— What is being asked —
The expected answer is a single number, namely how many lines in the data below hold the word "Terms".
#####
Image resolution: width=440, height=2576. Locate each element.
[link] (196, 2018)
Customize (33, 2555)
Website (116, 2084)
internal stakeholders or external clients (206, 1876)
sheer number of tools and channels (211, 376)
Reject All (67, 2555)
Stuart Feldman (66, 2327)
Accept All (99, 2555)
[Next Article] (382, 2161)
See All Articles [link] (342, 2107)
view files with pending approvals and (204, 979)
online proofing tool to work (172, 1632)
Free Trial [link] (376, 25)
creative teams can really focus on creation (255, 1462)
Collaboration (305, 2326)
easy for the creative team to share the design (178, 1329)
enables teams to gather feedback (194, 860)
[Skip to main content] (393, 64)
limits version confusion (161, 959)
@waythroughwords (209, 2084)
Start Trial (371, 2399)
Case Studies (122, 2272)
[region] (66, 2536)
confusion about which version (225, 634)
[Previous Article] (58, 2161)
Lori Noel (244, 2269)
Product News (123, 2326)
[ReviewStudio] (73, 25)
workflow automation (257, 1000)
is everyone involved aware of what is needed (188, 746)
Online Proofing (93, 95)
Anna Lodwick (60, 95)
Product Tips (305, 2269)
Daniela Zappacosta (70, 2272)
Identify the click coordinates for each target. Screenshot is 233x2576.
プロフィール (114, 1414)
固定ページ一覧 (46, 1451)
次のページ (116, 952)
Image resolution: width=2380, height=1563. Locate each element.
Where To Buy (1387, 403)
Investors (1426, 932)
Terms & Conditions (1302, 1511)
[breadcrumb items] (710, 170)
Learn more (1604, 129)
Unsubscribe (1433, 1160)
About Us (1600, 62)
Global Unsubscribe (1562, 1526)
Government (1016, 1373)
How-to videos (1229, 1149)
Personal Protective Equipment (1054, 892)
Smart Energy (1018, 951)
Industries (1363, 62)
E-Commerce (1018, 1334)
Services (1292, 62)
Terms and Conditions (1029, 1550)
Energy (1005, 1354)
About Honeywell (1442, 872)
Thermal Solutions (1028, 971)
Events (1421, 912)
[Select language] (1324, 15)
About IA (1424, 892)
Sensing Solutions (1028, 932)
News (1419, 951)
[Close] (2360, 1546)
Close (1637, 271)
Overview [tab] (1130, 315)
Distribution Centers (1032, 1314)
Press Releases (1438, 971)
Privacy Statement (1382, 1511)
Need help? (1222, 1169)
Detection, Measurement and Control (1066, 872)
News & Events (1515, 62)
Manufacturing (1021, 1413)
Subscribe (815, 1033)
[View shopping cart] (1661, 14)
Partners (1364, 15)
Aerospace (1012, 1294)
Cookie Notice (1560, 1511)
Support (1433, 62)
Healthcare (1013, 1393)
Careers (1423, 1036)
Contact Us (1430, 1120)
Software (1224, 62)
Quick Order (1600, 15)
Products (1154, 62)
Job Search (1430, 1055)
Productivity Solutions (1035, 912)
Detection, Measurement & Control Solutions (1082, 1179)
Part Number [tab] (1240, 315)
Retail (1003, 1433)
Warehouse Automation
#####
— Exercise output —
2